Task item – Give back the records in full, with every line exactly as it was.

Extracted records:
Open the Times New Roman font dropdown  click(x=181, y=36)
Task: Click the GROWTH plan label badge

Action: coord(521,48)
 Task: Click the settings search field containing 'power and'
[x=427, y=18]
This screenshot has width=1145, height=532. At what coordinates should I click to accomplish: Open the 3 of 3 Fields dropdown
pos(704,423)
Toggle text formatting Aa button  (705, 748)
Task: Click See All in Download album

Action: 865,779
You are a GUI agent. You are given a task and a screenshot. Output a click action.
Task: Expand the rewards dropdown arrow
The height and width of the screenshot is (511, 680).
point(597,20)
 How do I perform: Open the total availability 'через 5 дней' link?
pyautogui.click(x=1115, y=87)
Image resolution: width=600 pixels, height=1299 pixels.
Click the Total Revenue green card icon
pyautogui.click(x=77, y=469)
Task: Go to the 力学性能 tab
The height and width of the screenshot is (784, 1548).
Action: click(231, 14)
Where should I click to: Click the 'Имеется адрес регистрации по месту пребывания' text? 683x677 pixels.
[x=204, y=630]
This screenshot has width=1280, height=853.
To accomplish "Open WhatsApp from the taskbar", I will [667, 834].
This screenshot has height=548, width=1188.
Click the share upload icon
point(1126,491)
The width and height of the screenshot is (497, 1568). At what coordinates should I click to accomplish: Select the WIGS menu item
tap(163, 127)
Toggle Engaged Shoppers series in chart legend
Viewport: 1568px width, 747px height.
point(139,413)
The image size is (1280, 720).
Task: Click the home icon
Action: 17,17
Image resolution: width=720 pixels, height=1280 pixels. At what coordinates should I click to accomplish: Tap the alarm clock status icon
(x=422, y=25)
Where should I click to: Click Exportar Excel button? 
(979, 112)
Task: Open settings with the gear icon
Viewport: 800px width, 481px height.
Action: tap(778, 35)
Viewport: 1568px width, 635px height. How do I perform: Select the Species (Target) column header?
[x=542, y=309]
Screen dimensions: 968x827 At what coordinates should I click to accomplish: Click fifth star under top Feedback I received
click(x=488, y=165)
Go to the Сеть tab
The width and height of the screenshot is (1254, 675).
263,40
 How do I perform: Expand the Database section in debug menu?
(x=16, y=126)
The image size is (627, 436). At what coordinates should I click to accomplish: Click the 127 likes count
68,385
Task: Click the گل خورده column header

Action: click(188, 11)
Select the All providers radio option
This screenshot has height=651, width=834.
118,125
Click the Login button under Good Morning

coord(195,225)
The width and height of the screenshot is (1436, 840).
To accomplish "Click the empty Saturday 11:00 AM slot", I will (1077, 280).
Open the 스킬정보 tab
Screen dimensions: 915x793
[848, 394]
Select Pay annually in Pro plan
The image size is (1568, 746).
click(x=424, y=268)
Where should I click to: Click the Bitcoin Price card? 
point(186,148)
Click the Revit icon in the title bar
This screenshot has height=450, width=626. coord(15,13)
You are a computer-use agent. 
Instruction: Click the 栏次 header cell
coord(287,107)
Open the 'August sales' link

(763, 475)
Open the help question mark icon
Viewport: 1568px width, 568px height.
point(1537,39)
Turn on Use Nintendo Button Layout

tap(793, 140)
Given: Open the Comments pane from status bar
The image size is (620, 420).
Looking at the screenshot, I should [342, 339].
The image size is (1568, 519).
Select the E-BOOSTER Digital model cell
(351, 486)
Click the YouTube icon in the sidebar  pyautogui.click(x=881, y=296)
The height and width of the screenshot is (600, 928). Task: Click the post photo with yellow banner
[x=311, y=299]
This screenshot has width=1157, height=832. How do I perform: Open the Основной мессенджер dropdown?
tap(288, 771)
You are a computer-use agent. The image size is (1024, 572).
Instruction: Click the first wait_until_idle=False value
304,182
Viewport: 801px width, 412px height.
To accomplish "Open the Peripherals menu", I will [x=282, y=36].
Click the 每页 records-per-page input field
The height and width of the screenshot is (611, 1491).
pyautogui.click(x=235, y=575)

Answer section –
Open the Times New Roman font dropdown  click(x=181, y=36)
Task: Click the GROWTH plan label badge

Action: coord(521,48)
 Task: Click the settings search field containing 'power and'
[x=427, y=18]
This screenshot has width=1145, height=532. At what coordinates should I click to accomplish: Open the 3 of 3 Fields dropdown
pos(704,423)
Toggle text formatting Aa button  (705, 748)
Task: Click See All in Download album

Action: 865,779
You are a GUI agent. You are given a task and a screenshot. Output a click action.
Task: Expand the rewards dropdown arrow
The height and width of the screenshot is (511, 680).
point(597,20)
 How do I perform: Open the total availability 'через 5 дней' link?
pyautogui.click(x=1115, y=87)
Image resolution: width=600 pixels, height=1299 pixels.
Click the Total Revenue green card icon
pyautogui.click(x=77, y=469)
Task: Go to the 力学性能 tab
The height and width of the screenshot is (784, 1548).
Action: click(231, 14)
Where should I click to: Click the 'Имеется адрес регистрации по месту пребывания' text? 683x677 pixels.
[x=204, y=630]
This screenshot has width=1280, height=853.
To accomplish "Open WhatsApp from the taskbar", I will [667, 834].
This screenshot has height=548, width=1188.
Click the share upload icon
point(1126,491)
The width and height of the screenshot is (497, 1568). At what coordinates should I click to accomplish: Select the WIGS menu item
tap(163, 127)
Toggle Engaged Shoppers series in chart legend
Viewport: 1568px width, 747px height.
point(139,413)
The image size is (1280, 720).
Task: Click the home icon
Action: 17,17
Image resolution: width=720 pixels, height=1280 pixels. At what coordinates should I click to accomplish: Tap the alarm clock status icon
(x=422, y=25)
Where should I click to: Click Exportar Excel button? 
(979, 112)
Task: Open settings with the gear icon
Viewport: 800px width, 481px height.
Action: tap(778, 35)
Viewport: 1568px width, 635px height. How do I perform: Select the Species (Target) column header?
[x=542, y=309]
Screen dimensions: 968x827 At what coordinates should I click to accomplish: Click fifth star under top Feedback I received
click(x=488, y=165)
Go to the Сеть tab
The width and height of the screenshot is (1254, 675).
263,40
 How do I perform: Expand the Database section in debug menu?
(x=16, y=126)
The image size is (627, 436). At what coordinates should I click to accomplish: Click the 127 likes count
68,385
Task: Click the گل خورده column header

Action: click(188, 11)
Select the All providers radio option
This screenshot has height=651, width=834.
118,125
Click the Login button under Good Morning

coord(195,225)
The width and height of the screenshot is (1436, 840).
To accomplish "Click the empty Saturday 11:00 AM slot", I will (1077, 280).
Open the 스킬정보 tab
Screen dimensions: 915x793
[848, 394]
Select Pay annually in Pro plan
The image size is (1568, 746).
click(x=424, y=268)
Where should I click to: Click the Bitcoin Price card? 
point(186,148)
Click the Revit icon in the title bar
This screenshot has height=450, width=626. coord(15,13)
You are a computer-use agent. 
Instruction: Click the 栏次 header cell
coord(287,107)
Open the 'August sales' link

(763, 475)
Open the help question mark icon
Viewport: 1568px width, 568px height.
point(1537,39)
Turn on Use Nintendo Button Layout

tap(793, 140)
Given: Open the Comments pane from status bar
The image size is (620, 420).
Looking at the screenshot, I should [342, 339].
The image size is (1568, 519).
Select the E-BOOSTER Digital model cell
(351, 486)
Click the YouTube icon in the sidebar  pyautogui.click(x=881, y=296)
The height and width of the screenshot is (600, 928). Task: Click the post photo with yellow banner
[x=311, y=299]
This screenshot has width=1157, height=832. How do I perform: Open the Основной мессенджер dropdown?
tap(288, 771)
You are a computer-use agent. The image size is (1024, 572).
Instruction: Click the first wait_until_idle=False value
304,182
Viewport: 801px width, 412px height.
To accomplish "Open the Peripherals menu", I will [x=282, y=36].
Click the 每页 records-per-page input field
The height and width of the screenshot is (611, 1491).
pyautogui.click(x=235, y=575)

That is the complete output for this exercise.